Fiction. "Chuck Richardson's SMOKE probes human existence by pursuing truth and meaning in an unknowable, inexpressible universe, much like the authorities. What makes SMOKE fascinating is the imaginary catastrophe lurking behind it, which leaves us to invent and imagine the world anew"—Raymond Federman.
Author City: LOCKPORT, NY USA
Chuck Richardson has worked as a newspaper political reporter/columnist, freelance journalist, Greenpeace activist, cab driver, insurance salesman, substitute teacher, landscaper, nature preserve tour guide, bar bouncer, submarine SONAR technician, etc., and now finds himself gainfully employed as a direct care provider in a group home for mentally handicapped adults.
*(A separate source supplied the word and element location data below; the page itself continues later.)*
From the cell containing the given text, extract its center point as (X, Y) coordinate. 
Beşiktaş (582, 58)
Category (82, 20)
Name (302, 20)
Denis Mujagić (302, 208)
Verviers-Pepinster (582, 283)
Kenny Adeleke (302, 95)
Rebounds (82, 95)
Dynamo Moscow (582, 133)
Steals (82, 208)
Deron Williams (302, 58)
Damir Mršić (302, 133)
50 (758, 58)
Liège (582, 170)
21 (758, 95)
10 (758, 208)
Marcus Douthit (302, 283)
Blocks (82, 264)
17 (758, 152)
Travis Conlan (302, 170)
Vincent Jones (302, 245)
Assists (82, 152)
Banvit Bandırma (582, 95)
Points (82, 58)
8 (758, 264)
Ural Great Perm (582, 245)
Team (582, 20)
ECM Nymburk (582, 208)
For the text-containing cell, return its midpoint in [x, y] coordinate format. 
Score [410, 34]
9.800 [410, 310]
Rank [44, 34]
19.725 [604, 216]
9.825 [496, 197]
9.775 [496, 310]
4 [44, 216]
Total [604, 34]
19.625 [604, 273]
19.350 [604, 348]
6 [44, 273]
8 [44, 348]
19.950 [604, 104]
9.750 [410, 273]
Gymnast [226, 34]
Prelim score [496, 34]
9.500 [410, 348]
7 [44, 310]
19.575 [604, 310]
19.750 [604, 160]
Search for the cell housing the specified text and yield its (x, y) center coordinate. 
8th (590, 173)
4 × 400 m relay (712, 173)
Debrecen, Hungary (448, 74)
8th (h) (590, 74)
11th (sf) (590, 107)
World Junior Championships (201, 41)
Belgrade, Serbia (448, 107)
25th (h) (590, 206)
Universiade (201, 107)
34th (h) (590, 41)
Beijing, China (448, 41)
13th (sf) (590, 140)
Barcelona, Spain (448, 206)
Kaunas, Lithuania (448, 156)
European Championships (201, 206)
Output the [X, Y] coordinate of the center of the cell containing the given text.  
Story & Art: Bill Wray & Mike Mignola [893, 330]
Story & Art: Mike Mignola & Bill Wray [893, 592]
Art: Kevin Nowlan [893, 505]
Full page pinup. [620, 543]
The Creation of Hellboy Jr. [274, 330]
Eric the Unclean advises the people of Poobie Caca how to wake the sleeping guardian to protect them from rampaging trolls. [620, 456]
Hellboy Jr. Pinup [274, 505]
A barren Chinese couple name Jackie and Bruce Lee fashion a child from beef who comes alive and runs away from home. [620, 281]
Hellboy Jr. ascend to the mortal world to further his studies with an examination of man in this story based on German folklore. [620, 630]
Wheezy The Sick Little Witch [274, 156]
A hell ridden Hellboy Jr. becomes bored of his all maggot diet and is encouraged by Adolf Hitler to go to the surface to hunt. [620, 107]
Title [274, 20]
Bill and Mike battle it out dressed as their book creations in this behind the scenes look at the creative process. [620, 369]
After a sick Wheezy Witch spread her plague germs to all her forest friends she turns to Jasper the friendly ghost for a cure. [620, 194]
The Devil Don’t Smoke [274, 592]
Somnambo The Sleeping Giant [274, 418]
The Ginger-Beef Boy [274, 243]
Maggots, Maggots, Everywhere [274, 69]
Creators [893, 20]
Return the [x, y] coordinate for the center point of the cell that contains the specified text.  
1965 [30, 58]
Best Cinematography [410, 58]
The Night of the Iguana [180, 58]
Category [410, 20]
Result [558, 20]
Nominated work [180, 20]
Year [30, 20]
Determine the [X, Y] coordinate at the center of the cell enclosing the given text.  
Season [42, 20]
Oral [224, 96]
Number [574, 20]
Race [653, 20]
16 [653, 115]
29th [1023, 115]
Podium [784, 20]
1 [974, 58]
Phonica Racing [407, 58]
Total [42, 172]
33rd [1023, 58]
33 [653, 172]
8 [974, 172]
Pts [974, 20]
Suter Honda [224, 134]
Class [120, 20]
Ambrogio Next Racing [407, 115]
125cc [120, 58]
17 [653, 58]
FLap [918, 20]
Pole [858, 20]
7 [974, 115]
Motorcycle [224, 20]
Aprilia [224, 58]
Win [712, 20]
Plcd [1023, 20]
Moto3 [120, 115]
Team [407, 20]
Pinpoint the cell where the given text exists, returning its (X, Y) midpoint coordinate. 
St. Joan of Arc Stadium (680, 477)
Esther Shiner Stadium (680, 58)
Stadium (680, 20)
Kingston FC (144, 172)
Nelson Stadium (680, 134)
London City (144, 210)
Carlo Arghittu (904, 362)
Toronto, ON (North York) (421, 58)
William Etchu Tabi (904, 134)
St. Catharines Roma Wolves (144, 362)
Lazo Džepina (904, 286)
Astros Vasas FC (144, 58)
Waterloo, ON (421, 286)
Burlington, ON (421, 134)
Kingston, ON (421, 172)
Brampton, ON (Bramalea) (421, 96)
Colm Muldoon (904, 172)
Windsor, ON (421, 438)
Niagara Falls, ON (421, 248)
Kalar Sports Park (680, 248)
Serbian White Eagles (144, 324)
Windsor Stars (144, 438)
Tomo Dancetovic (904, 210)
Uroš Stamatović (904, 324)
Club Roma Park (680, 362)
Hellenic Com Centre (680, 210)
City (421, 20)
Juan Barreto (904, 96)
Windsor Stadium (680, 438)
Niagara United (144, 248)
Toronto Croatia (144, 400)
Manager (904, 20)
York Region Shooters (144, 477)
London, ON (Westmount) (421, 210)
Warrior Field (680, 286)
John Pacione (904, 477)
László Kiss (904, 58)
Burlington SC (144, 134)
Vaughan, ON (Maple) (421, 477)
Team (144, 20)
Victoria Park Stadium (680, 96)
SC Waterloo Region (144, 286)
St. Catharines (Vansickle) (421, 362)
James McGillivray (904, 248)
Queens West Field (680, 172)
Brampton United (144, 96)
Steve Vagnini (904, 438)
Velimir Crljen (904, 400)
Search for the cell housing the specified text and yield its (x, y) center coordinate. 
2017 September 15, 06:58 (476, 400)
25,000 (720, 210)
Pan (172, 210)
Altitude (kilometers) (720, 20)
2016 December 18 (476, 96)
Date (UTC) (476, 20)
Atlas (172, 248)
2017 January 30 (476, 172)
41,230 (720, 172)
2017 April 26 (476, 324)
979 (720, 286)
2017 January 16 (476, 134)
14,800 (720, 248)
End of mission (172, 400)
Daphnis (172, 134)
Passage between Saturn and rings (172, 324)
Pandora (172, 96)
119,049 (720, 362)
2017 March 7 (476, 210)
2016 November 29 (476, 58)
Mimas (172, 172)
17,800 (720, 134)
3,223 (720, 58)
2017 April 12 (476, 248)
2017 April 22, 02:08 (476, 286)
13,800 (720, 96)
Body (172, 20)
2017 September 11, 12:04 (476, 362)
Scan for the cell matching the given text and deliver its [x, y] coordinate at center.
Richardson's fiction has appeared in the Fall issue of BlazeVOX 2K7: An Online Journal of Voice, Mayday Magazine, and Thieves Jargon. His play, TV Land, was produced by the Buffalo Ensemble Theatre in 1997. From 2003 to 2005, Richardson maintained a broad web presence in the anti-Bush blogosphere, posting more than 100 screeds on more than 50 sites. One of them, "Looking for a Deathbed Conversion," was published in Howling Dog Press's The Cost of Freedom: The Anthology of Peace and Activism (2007), a book which has received rave reviews from Harry Belafonte, Howard Zinn, and others. BlazeVOX Books has published two of his novels, SMOKE (2009), and SO IT SEAMS (2010). He lives in Western New York.